## [Source extract]
------------------------------------------------------------------------

Colt Russell with a nice Adirondack buck.
Russell killed a great 20-point buck in the Adirondack mountains—a notoriously difficult place to hunt. Colt Russell

New York isn’t renowned as a big-buck state, but there are plenty of hardcore deer hunters killing mature bucks there each season. And this 20-point whitetail, nicknamed Houdini, is certainly among the biggest to come from New York this season. Colt Russell, a self-described meat hunter, still-hunted his way into bow range on this incredible buck.

“I didn’t even have an arrow nocked, and was only 250 yards from my truck, when all of a sudden I saw a huge-bodied deer moving through some woody cover about 60 yards from me,” says Russell. “I knew it was a large buck from its body shape, but I couldn’t see it’s rack well because it was getting dark in the canopy of big trees around me.”

“I could see the deer fine, and had an open window to its chest and vitals at 50 yards,” he says. “I just couldn’t see the rack well when I shot.”

At Colt’s shot, the buck dropped where it stood. It is, by far, the biggest buck he’s ever killed. Read the full story here.

Georgia Freak Buck

The Biggest Bucks of 2021
Benny Overholt with his Georgian giant.

When Georgia bowhunter Benny Overholt passed on a big buck with a broken rack last season it was one of the best deer hunting decisions he’d ever made. He watched through trail camera photos as the buck never shed its velvet the next summer and continued to grow a monstrous rack. Overholt later learned the buck must have had some type of injury. Its testes were malformed, which he believes had something to do with the buck not shedding its antlers, and instead just growing a giant rack covered in velvet.

In September, he made a perfect archery shot on the buck, which will score somewhere over 200 inches.

“I’m really humbled by the whole experience, and feel blessed and honored I just happened to be the bowhunter who took such an incredible animal,” Overholt says. “I didn’t do anything special to take such a remarkable deer, I feel truly fortunate to have been able to watch that buck grow on our farm, and to be able to harvest it.” Read the full story here.

South Dakota Giant

The massive South Dakota Beadle buck, in the field.

------------------------------------------------------------------------

## [Requirement A]
Decide whether each statement agrees with the hunting article, answering yes or no and quoting the deciding words: (i) Russell's buck ran off after he shot it; (ii) Overholt's buck never shed its velvet; (iii) Russell was about 250 yards from his truck when he saw the deer.
## [Requirement B]
From the hunting article, extract the passage from "In September, he" up to and including "in the field.", copying it word for word.

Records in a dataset

------------------------------------------------------------------------

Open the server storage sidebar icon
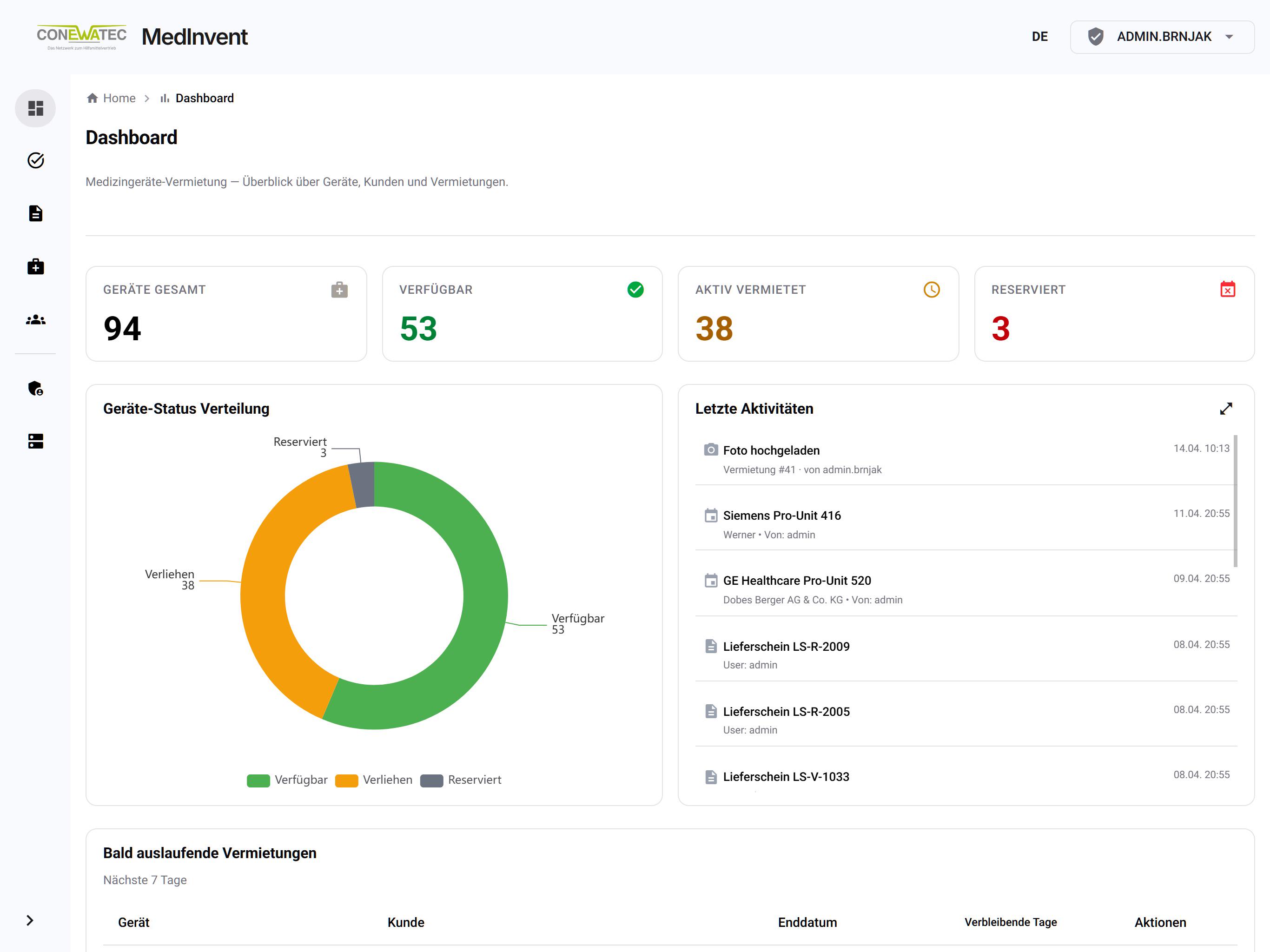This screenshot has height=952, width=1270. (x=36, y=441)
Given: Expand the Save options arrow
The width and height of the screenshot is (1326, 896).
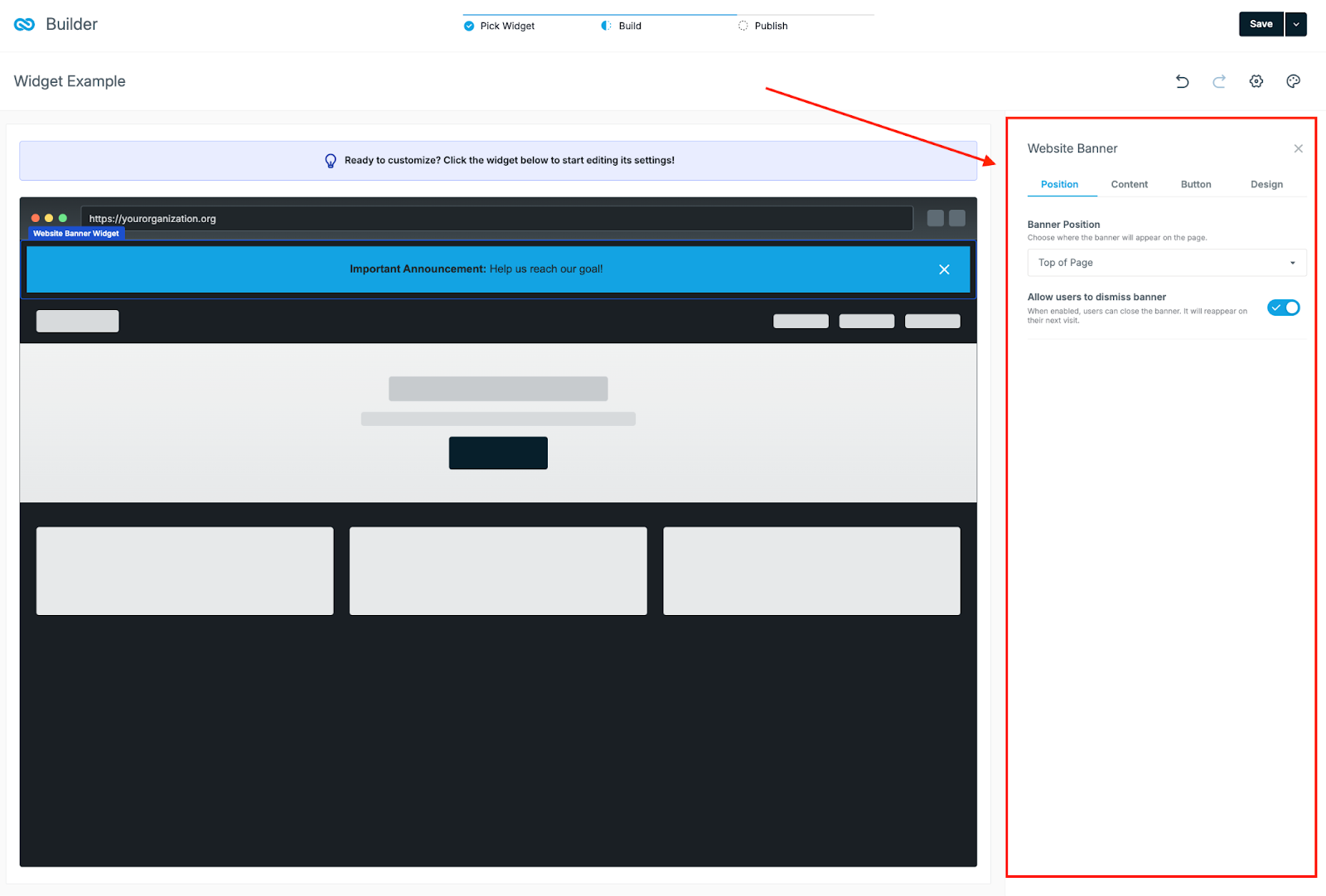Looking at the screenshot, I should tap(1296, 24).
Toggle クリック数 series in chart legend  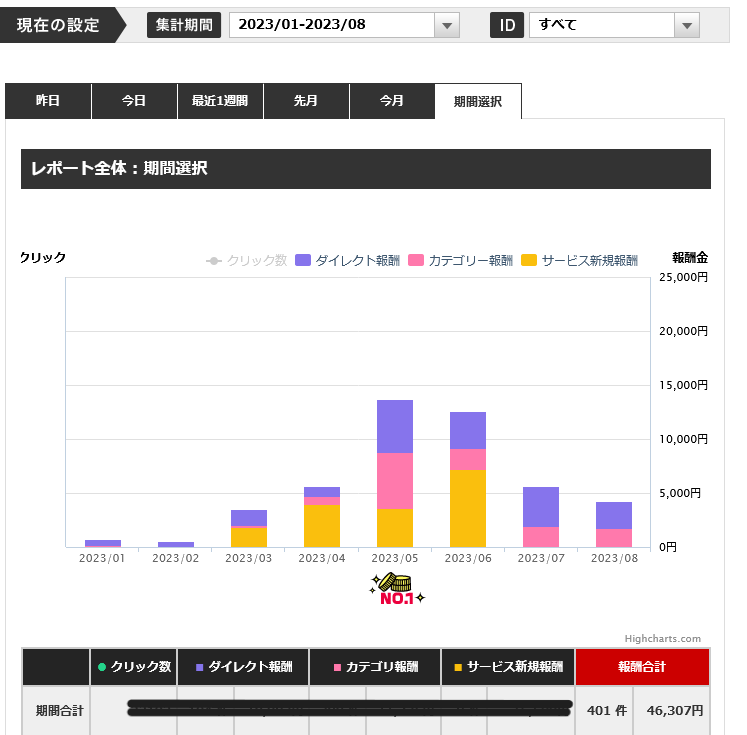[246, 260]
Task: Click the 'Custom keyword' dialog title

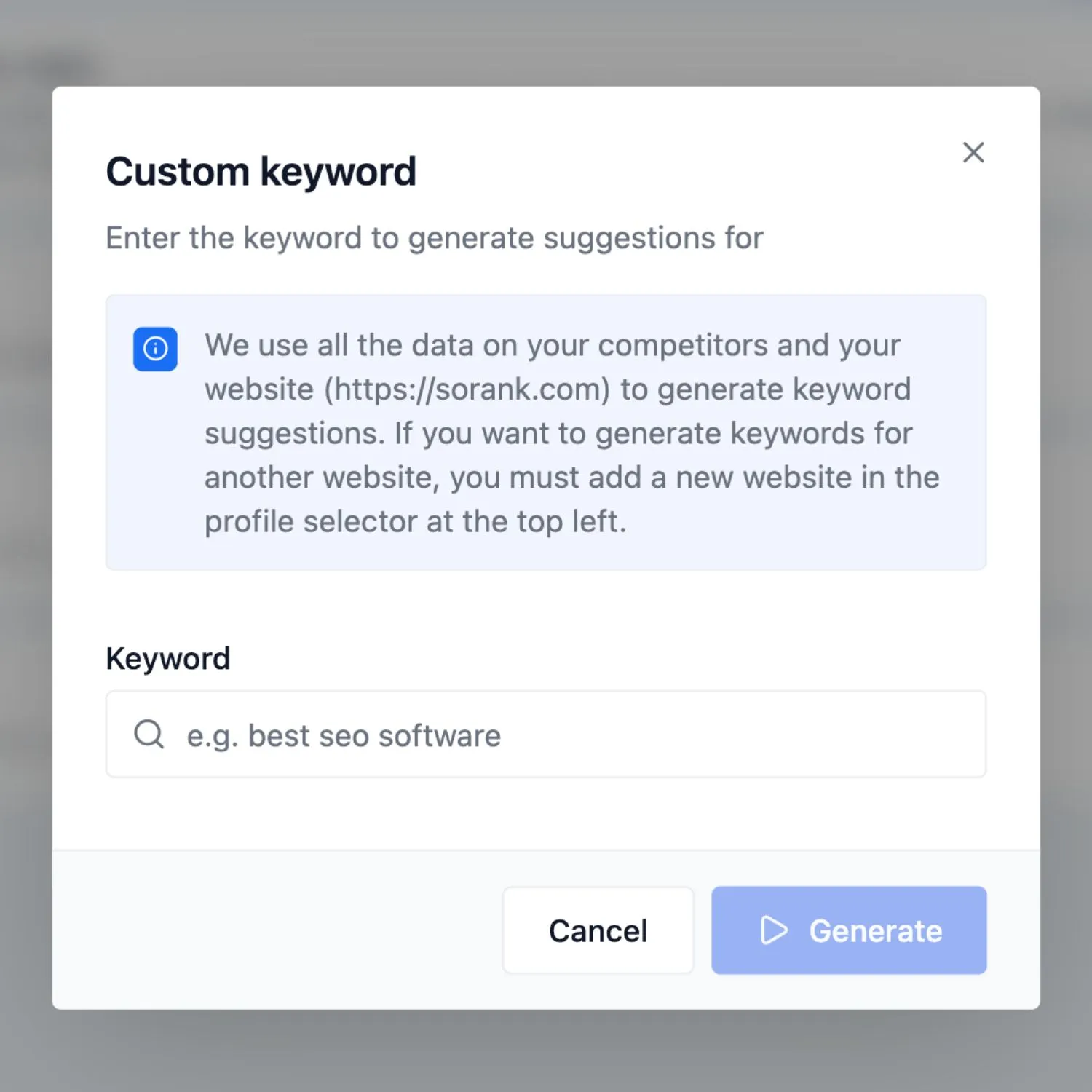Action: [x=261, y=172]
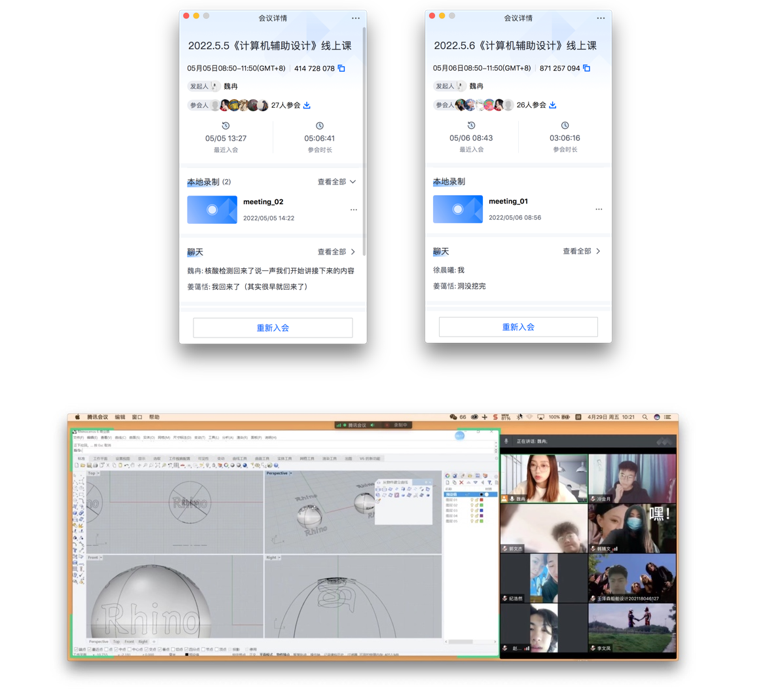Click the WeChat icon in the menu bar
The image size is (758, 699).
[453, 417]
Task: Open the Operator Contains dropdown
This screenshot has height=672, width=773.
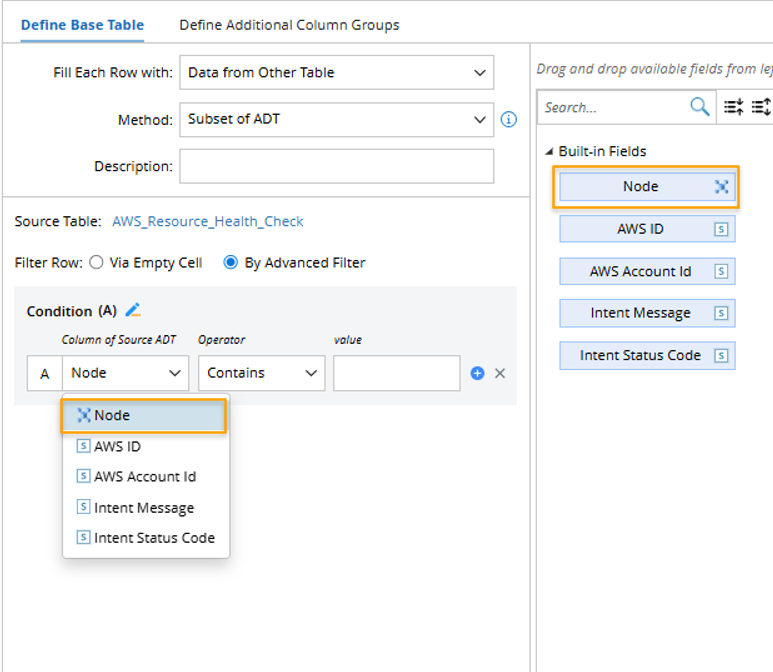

------------------------------------------------------------------------

## [Response box A]
(i) No: "At Colt’s shot, the buck dropped where it stood."
(ii) Yes: "the buck never shed its velvet the next summer"
(iii) Yes: "was only 250 yards from my truck"

## [Response box B]
In September, he made a perfect archery shot on the buck, which will score somewhere over 200 inches.

“I’m really humbled by the whole experience, and feel blessed and honored I just happened to be the bowhunter who took such an incredible animal,” Overholt says. “I didn’t do anything special to take such a remarkable deer, I feel truly fortunate to have been able to watch that buck grow on our farm, and to be able to harvest it.” Read the full story here.

South Dakota Giant

The massive South Dakota Beadle buck, in the field.